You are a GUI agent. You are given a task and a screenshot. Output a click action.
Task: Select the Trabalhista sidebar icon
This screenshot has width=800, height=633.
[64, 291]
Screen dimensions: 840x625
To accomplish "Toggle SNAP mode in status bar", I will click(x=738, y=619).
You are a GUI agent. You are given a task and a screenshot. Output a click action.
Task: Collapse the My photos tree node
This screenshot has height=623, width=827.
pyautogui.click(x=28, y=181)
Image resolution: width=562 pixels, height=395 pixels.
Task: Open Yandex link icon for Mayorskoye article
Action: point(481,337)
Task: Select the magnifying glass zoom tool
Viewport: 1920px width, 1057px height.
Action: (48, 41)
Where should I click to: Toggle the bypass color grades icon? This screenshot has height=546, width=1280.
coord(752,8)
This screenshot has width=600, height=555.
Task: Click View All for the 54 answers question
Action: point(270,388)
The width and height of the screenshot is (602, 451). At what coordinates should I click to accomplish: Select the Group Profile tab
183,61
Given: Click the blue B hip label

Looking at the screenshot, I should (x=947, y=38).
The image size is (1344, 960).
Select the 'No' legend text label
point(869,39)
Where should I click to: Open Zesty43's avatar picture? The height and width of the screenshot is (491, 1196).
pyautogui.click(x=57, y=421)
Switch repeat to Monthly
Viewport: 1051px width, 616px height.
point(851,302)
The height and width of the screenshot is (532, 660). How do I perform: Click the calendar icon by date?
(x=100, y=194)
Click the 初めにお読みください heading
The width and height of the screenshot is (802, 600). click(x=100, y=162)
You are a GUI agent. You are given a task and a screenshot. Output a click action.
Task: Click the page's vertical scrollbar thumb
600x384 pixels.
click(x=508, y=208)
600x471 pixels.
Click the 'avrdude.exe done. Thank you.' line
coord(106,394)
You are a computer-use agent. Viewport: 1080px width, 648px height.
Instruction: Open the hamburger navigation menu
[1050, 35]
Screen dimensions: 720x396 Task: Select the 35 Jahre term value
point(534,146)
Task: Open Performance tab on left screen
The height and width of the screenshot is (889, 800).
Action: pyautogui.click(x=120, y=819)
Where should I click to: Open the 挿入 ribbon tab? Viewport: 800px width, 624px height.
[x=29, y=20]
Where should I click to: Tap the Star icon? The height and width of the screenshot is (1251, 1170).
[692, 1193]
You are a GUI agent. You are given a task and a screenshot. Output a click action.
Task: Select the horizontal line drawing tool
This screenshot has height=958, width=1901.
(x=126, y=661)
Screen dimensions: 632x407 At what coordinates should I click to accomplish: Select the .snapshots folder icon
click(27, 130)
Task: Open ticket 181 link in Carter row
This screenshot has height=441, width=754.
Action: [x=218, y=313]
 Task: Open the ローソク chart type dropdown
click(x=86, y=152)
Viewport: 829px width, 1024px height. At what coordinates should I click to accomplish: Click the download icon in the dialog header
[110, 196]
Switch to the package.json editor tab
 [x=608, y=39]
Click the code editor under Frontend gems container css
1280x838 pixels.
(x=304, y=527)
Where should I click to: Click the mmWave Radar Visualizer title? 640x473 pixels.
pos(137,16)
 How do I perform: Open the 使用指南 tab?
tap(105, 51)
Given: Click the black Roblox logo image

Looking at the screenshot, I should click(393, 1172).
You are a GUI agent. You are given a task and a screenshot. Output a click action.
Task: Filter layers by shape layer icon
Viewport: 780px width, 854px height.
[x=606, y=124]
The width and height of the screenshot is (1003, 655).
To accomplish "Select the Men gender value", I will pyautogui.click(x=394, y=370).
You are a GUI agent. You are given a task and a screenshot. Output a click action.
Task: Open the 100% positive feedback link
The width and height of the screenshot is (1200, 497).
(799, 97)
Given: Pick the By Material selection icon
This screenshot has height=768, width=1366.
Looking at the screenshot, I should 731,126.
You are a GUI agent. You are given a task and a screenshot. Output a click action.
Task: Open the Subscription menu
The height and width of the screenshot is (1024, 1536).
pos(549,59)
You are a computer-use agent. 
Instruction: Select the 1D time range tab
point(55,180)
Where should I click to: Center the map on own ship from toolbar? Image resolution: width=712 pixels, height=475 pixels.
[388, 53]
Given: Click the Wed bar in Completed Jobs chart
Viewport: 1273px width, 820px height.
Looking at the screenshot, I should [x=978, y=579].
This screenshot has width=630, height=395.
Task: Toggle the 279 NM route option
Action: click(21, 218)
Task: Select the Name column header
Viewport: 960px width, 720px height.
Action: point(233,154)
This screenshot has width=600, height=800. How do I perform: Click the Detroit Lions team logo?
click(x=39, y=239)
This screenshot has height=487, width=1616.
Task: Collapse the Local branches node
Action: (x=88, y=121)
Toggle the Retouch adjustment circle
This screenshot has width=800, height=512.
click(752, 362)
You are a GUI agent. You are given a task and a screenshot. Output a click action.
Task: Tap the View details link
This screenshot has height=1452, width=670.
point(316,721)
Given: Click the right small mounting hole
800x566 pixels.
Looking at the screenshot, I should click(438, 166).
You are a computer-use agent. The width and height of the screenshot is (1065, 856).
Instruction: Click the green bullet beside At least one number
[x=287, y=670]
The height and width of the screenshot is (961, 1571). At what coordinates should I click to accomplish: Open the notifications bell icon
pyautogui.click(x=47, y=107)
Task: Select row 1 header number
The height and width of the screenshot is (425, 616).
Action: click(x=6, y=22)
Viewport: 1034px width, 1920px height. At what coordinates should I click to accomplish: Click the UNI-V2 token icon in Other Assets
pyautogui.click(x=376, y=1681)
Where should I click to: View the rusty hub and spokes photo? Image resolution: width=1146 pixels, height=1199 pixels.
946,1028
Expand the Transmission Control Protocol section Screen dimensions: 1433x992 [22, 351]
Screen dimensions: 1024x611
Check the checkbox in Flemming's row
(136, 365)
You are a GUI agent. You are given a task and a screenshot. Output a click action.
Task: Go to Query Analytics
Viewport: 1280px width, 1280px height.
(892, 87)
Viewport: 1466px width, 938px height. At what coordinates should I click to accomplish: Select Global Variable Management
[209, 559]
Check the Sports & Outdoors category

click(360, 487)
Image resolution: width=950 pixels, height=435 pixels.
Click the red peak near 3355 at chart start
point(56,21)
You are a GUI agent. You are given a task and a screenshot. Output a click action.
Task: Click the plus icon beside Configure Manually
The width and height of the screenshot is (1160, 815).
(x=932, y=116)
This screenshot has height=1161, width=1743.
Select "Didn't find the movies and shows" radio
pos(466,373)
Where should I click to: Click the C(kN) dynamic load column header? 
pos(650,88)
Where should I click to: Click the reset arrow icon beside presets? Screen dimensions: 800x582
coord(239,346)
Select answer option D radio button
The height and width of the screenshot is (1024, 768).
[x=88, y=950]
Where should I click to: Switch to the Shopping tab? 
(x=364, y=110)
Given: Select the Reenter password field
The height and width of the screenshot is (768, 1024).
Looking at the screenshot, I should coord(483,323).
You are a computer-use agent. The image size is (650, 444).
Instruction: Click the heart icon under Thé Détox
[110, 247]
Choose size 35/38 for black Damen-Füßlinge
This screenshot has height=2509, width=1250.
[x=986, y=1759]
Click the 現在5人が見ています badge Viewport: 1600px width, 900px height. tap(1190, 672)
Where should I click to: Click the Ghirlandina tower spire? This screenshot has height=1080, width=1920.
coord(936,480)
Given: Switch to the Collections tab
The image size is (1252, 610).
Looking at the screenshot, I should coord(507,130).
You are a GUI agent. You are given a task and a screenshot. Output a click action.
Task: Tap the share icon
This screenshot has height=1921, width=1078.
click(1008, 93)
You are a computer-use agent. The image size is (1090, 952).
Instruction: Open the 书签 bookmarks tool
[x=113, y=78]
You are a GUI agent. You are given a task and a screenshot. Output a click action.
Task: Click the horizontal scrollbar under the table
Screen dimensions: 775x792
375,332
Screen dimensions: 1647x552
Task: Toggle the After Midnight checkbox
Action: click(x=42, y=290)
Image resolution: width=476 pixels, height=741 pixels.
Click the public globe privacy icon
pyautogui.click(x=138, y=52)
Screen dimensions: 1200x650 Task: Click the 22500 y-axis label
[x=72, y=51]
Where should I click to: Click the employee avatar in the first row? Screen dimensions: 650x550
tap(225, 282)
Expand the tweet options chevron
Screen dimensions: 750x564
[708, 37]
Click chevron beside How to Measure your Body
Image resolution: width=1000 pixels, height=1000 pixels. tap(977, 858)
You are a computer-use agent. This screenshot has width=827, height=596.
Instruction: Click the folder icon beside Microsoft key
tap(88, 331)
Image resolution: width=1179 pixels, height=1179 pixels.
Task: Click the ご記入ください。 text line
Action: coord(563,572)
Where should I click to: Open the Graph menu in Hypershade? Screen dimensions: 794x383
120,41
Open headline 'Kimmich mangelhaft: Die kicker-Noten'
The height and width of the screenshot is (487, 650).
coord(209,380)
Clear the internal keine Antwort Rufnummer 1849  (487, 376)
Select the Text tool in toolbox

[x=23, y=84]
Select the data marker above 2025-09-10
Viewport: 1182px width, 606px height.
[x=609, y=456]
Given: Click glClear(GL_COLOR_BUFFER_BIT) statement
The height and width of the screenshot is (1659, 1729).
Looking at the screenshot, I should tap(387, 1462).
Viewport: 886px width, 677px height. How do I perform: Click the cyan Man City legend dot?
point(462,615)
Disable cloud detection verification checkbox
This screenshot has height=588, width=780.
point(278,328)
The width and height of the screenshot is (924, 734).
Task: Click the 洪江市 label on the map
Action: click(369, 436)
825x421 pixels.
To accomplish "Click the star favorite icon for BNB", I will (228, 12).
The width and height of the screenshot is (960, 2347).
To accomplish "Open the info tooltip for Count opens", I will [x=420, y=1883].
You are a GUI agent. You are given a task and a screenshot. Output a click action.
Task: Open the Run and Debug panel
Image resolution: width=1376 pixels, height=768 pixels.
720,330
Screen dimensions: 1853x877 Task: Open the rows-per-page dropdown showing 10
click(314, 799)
________
Where a line of the records contains the word "will", copy that line.

▶ [Solution to this exercise]
To accomplish "Toggle SNAP mode in status bar", I will click(x=738, y=619).
To accomplish "Select the Men gender value", I will pyautogui.click(x=394, y=370).
To accomplish "Click the star favorite icon for BNB", I will (228, 12).
To accomplish "Open the info tooltip for Count opens", I will [x=420, y=1883].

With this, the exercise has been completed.